"dave sanderson" wrote in message news: snipped-for-privacy@p77g2000hsh.googlegroups.com... Evening all, a bit of background, my current measuring tools are: A Dial Gauge, which whilst cheap (draper 0.001") has done the job til now. A very cosseted Moore and Wright 0-1" 0.001" Mike, which was my fathers, A secondhand Mitutoyo 0-1" 0.0001" Mike, which seems to agree with the M&W on the few things Ive checked on (I have no gauge blocks)
I am designing a spindle and ancillaries, and will have to do some pretty close tolerance boring, turning, dovetail aligning, and repositioning of parts, for instance according to the bearing manual the bearing bores/shaft need to be -0 to +0.0003" for the external races, and +0 to -0.0001 for the shaft, and Im pretty sure I wont be able to turn all things in a single setting, so resetting to a tenth or less might be important (impossible?). Apart from the fact Im not sure that Im up to the job the only tool I have that measures tenths is the mitutoyo 0-1" mike. Not the most useful tool for internal bores 30mm in diameter... What measuring tools should I look at getting (not all at once, as the budget is limited, and I understand that you get what you pay for)? I can see a DTI in 0.0001 resolution would be useful for this and other jobs and would be approx £50, so that I can justify, especially given the use my Dial Gauge currently gets. I suspect a bore mike would be needed? these look expensive. Any others? Is there any point in getting a 0.00005" resolution DTI?

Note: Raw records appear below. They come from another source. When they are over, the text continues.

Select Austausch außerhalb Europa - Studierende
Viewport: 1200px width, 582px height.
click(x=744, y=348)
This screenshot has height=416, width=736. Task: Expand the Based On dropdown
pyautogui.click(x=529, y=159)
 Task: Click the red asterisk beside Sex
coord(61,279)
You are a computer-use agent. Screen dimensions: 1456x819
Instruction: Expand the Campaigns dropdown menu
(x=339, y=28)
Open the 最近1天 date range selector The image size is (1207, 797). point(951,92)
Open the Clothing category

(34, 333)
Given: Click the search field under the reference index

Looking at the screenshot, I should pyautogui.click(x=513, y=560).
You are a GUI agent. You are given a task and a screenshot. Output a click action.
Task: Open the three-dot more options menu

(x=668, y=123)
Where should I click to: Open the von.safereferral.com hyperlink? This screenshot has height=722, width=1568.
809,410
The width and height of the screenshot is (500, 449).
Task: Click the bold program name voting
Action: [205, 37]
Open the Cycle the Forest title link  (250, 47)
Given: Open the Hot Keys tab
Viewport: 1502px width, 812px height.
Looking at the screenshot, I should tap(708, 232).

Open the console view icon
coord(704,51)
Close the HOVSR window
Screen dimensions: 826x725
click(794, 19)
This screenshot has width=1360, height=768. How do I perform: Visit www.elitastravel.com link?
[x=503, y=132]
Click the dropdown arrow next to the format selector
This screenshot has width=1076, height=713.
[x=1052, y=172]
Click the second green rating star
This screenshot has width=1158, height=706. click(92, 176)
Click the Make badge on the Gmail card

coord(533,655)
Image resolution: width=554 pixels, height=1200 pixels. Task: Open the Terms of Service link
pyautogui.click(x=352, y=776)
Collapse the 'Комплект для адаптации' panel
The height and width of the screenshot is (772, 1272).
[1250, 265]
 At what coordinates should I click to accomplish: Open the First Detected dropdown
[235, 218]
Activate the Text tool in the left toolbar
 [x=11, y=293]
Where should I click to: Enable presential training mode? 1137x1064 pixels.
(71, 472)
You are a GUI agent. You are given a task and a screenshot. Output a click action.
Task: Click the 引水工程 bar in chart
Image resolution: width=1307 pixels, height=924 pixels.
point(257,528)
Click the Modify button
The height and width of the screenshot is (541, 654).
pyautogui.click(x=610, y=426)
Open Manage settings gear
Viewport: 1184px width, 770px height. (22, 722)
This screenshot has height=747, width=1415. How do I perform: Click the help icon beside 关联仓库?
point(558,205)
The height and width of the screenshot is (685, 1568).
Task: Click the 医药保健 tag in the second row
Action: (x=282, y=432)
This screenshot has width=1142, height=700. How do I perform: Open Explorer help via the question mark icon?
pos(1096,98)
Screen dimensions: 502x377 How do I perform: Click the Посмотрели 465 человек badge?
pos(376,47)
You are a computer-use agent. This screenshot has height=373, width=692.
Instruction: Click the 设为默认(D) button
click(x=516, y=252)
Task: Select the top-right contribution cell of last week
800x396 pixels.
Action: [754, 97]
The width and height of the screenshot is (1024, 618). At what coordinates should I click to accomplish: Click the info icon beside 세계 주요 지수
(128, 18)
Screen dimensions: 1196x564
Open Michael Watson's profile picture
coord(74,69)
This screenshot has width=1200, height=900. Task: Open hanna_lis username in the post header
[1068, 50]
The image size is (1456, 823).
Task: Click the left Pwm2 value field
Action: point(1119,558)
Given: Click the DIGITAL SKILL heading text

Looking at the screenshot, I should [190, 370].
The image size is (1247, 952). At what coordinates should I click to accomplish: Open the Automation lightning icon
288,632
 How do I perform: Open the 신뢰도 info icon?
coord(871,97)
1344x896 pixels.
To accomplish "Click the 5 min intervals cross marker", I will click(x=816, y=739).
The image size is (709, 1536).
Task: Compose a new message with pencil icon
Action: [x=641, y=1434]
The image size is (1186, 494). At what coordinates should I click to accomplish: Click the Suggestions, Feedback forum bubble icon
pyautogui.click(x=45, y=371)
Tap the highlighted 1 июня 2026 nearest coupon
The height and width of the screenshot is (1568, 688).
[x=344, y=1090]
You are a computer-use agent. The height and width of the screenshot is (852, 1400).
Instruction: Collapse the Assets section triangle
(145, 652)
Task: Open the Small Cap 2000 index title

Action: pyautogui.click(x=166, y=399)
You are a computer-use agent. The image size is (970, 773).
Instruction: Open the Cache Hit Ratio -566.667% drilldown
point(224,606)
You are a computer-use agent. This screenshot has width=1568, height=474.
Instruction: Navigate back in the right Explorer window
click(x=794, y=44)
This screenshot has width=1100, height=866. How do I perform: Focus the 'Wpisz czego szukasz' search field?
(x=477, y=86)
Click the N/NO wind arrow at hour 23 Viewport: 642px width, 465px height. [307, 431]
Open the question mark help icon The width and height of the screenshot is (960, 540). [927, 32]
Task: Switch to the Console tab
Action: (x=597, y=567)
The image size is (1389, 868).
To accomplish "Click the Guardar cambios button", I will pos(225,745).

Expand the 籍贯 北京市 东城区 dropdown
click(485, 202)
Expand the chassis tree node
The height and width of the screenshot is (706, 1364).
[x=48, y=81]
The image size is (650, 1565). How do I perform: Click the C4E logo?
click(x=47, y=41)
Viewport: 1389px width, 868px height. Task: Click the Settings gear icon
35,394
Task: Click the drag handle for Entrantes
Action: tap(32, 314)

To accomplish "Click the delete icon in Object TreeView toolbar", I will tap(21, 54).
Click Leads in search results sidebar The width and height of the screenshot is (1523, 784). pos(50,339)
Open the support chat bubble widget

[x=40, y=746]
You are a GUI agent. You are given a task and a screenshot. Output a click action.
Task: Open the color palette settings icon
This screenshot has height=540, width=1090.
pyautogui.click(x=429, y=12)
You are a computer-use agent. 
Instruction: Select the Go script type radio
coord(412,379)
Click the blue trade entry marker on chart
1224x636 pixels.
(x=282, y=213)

Tolerances down to a tenth or two require such careful control of temperature that the only way you're going to achieve them repeatably is in a metrology lab with precision calibrated equipment. A 1" steel shaft will expand by just over a tenth for every 10 degrees C. The heat you generate during machining can alter the size by several times this amount. You need copious coolant and then some settling time before you can even measure things to this degree of accuracy.
One of my regular tasks is polishing new bronze valve guides down to the correct size to fit in the valve guide bore in the cylinder head. New guides come with about 1 thou extra on the diameter to cope with worn bores but most heads don't have worn bores. Stick a guide on the lathe and start polishing it down with 80 grit and it expands with the heat generated at about the same rate as you remove material. You polish away for a bit, measure, get down to about target size, wander away for a smoke and by the time you come back the bloody thing's cooled down and shrunk half a thou and is now too small. So what you actually do is get the first half thou off, let it cool for an hour, measure again, take another gnat's c*ck off and proceed in every decreasing circles until you get close to what you want. Even with hand polishing it's hard to work to a tenth. 3 tenths maybe is not so big a deal.
Same thing happens when honing out cylinder bores. The heat generated expands the block so you think you've hit target size and then next day when you measure again it's still half a thou small. The difference in size between summer and winter, say 25C, equates to over a thou on an 85mm bore in a cast iron block. You can double that for aluminium.
So there's really no point in buying measuring equipment calibrated to finer levels than you can actually work to or that the job needs. I can't believe any shaft/bearing needs making to a tenth or it'll stop working. A mike reading in thous can be interpolated to a couple of tenths by eye and one with a tenth of a thou vernier just ain't going to repeat to that every time anyway. Hold the mike in your hand for too long and it'll expand and read wrong by a tenth. Hold the workpiece for a while and the same thing will happen.
Yes you need a decent bore gauge if you're going to try and makes bores to some reasonable level of accuracy but you aren't going to be able to work to a tenth at the best of times. If you can make anything to three tenths you've done very well.